## Problem requirements:
Starting at the line containing "Toggle the Snap magnet icon in timeline" and ending at the line containing "Tap the 83.35% bid percentage label", print every line of the material below exactly, both ends included, and stop there.

——————

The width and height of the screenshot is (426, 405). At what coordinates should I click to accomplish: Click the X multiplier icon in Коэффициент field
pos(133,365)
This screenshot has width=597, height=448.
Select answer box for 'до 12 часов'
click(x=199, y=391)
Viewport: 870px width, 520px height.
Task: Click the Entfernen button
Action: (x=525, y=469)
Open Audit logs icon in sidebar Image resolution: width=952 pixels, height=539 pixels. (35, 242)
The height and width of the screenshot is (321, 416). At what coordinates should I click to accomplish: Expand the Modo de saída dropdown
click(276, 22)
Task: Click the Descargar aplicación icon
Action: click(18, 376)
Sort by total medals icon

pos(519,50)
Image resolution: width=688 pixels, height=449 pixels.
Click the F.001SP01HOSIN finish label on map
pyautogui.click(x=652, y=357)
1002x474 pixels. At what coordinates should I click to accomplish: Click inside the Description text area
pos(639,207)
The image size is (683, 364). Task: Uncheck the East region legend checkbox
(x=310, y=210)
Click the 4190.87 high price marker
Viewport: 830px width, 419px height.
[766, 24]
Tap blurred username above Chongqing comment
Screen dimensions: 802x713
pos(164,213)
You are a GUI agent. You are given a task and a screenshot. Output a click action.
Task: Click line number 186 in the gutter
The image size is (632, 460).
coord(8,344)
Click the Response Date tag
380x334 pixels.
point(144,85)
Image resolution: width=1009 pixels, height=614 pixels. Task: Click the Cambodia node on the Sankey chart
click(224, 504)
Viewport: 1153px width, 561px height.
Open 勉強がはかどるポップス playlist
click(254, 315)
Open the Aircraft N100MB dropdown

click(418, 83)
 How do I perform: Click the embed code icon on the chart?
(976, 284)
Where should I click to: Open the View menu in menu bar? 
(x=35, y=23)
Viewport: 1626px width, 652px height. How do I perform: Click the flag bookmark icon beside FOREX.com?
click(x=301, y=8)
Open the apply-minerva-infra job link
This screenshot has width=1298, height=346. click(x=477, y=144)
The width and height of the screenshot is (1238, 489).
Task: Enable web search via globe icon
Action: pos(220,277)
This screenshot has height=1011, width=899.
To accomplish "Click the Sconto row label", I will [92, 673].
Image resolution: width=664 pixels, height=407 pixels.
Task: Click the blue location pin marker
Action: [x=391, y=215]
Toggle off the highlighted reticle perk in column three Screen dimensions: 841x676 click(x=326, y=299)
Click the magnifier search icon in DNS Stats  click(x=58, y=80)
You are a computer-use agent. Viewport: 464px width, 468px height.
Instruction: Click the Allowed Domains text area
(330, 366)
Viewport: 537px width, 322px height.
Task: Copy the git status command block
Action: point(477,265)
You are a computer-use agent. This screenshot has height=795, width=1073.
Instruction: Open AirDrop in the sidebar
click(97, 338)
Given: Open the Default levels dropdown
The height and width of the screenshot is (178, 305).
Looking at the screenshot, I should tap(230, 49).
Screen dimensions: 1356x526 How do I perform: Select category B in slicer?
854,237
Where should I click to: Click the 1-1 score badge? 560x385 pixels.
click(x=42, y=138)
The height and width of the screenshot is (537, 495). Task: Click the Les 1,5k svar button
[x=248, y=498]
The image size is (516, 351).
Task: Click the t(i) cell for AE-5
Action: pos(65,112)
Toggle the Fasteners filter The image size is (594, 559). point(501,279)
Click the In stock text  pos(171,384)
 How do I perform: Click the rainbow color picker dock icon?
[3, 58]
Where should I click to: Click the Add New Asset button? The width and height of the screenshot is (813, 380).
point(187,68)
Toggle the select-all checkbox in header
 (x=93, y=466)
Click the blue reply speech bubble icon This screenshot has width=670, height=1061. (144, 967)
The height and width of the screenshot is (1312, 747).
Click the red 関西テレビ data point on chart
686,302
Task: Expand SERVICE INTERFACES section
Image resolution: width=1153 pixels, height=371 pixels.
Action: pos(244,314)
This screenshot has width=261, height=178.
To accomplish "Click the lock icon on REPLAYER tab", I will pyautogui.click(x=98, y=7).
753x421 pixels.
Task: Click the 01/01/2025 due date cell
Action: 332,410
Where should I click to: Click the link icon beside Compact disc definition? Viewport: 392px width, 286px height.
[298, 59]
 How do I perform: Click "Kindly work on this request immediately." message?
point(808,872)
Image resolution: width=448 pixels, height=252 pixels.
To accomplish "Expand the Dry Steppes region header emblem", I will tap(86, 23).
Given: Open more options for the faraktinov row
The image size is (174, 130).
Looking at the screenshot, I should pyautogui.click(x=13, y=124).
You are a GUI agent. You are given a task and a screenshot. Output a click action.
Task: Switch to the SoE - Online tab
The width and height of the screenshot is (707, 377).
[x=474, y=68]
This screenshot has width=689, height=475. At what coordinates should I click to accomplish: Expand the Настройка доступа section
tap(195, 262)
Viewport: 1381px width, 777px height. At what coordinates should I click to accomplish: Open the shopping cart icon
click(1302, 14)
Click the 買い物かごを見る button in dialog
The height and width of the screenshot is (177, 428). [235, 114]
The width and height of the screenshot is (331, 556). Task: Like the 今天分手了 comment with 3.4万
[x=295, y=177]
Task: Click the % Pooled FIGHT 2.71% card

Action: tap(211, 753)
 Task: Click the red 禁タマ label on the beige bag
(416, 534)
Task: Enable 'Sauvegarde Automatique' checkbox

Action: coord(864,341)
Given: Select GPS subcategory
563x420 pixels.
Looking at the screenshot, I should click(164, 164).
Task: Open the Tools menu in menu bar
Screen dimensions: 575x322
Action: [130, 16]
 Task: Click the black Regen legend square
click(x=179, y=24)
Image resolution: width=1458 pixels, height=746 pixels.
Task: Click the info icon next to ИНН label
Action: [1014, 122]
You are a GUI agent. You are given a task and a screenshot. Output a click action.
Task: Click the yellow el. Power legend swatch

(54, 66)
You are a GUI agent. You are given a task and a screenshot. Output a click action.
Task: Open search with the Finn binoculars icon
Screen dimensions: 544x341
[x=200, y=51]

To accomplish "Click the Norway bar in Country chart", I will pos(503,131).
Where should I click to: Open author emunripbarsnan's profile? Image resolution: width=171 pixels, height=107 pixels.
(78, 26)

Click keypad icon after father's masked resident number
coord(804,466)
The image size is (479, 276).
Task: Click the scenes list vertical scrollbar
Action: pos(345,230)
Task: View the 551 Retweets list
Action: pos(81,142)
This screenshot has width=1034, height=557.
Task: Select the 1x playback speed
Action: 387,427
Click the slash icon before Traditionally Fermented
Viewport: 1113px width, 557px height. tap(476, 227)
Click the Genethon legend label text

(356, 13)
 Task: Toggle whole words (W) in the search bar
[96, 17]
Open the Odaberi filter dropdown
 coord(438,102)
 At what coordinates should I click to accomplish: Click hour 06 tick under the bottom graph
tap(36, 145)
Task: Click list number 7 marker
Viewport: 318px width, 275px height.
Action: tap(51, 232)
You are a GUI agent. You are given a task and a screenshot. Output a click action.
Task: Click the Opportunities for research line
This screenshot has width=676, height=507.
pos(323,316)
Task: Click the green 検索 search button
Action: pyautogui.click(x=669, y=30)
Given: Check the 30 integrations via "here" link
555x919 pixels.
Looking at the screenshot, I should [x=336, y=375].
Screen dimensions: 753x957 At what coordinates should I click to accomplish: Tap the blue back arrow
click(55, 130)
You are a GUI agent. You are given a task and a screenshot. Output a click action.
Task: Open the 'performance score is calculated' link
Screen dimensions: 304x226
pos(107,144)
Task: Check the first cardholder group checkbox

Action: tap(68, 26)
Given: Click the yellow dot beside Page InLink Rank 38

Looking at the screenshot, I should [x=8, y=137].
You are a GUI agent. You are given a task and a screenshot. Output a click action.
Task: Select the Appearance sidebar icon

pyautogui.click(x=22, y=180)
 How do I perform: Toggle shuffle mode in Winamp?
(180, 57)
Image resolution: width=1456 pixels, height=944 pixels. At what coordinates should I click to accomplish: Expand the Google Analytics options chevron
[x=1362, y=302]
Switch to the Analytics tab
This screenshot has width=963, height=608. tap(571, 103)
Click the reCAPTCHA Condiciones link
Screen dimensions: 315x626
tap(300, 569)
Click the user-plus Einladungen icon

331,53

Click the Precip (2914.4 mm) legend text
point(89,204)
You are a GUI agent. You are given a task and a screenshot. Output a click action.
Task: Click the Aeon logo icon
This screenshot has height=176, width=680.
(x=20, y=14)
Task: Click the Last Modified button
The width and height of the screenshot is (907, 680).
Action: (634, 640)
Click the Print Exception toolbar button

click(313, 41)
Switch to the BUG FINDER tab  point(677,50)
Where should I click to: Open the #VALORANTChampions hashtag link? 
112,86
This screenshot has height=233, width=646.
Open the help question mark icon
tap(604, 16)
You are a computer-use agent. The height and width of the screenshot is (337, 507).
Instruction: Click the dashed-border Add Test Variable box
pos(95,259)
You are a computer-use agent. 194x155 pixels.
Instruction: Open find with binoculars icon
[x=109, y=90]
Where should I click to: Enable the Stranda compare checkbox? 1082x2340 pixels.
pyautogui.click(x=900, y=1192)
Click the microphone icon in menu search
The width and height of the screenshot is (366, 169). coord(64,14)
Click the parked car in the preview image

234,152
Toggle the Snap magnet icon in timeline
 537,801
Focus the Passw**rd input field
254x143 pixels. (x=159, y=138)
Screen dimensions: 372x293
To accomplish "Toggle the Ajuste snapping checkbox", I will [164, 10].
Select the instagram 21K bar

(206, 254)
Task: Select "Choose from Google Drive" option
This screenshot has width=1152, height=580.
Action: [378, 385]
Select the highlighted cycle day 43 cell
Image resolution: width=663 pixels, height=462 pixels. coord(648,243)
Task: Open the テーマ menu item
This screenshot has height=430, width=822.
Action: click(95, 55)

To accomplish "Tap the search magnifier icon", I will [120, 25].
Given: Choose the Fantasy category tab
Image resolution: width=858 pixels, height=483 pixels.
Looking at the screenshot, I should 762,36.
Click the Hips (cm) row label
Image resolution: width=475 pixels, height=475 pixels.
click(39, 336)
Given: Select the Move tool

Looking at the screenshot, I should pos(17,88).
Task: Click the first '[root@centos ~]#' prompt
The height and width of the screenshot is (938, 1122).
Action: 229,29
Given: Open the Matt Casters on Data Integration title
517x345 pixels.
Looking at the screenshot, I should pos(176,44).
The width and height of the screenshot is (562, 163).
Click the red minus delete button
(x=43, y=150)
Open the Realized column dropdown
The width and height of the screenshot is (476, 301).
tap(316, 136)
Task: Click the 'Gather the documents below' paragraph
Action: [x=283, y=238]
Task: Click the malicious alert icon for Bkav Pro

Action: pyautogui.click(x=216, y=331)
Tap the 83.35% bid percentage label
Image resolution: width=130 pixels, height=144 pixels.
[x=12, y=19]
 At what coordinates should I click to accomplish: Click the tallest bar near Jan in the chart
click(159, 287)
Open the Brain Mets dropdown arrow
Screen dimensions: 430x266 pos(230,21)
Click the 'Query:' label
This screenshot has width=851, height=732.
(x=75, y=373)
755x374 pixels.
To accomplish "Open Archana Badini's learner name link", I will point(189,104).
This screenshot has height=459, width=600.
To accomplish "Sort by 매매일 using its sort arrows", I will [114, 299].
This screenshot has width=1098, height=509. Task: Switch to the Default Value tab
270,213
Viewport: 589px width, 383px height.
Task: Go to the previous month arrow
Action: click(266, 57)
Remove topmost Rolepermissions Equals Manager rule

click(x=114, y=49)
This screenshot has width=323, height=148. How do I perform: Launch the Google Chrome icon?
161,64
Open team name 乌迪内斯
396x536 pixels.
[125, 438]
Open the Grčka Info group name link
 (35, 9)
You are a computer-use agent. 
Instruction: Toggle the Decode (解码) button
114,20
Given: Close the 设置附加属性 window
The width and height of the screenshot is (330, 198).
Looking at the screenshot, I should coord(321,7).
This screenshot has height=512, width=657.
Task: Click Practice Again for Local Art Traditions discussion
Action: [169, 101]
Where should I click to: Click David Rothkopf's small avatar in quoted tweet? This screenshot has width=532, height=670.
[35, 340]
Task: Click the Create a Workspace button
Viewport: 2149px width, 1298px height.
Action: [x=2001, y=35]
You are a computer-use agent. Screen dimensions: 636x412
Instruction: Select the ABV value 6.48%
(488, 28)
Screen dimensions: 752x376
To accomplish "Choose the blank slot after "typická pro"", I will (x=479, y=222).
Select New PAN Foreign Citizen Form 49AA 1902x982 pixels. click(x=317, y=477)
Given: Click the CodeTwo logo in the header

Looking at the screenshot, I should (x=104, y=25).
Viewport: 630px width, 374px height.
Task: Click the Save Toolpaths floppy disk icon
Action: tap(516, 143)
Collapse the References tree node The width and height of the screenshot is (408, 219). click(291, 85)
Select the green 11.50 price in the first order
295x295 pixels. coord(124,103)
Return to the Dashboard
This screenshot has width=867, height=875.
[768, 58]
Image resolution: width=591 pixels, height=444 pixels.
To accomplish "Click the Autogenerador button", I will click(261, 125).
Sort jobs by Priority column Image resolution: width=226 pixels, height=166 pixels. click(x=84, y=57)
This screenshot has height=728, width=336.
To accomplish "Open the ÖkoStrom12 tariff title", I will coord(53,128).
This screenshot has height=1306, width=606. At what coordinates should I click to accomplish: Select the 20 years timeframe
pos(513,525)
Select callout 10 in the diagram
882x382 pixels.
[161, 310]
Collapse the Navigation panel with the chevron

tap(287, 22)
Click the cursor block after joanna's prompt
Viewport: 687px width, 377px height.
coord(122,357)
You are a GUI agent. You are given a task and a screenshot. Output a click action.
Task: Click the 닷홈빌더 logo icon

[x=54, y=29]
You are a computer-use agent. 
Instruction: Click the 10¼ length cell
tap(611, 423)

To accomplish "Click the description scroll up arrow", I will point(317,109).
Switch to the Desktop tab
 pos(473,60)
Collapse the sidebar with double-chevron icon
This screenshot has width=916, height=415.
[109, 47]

——————

## Answer to this exercise:
Toggle the Snap magnet icon in timeline
 537,801
Focus the Passw**rd input field
254x143 pixels. (x=159, y=138)
Screen dimensions: 372x293
To accomplish "Toggle the Ajuste snapping checkbox", I will [164, 10].
Select the instagram 21K bar

(206, 254)
Task: Select "Choose from Google Drive" option
This screenshot has width=1152, height=580.
Action: [378, 385]
Select the highlighted cycle day 43 cell
Image resolution: width=663 pixels, height=462 pixels. coord(648,243)
Task: Open the テーマ menu item
This screenshot has height=430, width=822.
Action: click(95, 55)

To accomplish "Tap the search magnifier icon", I will [120, 25].
Given: Choose the Fantasy category tab
Image resolution: width=858 pixels, height=483 pixels.
Looking at the screenshot, I should 762,36.
Click the Hips (cm) row label
Image resolution: width=475 pixels, height=475 pixels.
click(39, 336)
Given: Select the Move tool

Looking at the screenshot, I should pos(17,88).
Task: Click the first '[root@centos ~]#' prompt
The height and width of the screenshot is (938, 1122).
Action: 229,29
Given: Open the Matt Casters on Data Integration title
517x345 pixels.
Looking at the screenshot, I should pos(176,44).
The width and height of the screenshot is (562, 163).
Click the red minus delete button
(x=43, y=150)
Open the Realized column dropdown
The width and height of the screenshot is (476, 301).
tap(316, 136)
Task: Click the 'Gather the documents below' paragraph
Action: [x=283, y=238]
Task: Click the malicious alert icon for Bkav Pro

Action: pyautogui.click(x=216, y=331)
Tap the 83.35% bid percentage label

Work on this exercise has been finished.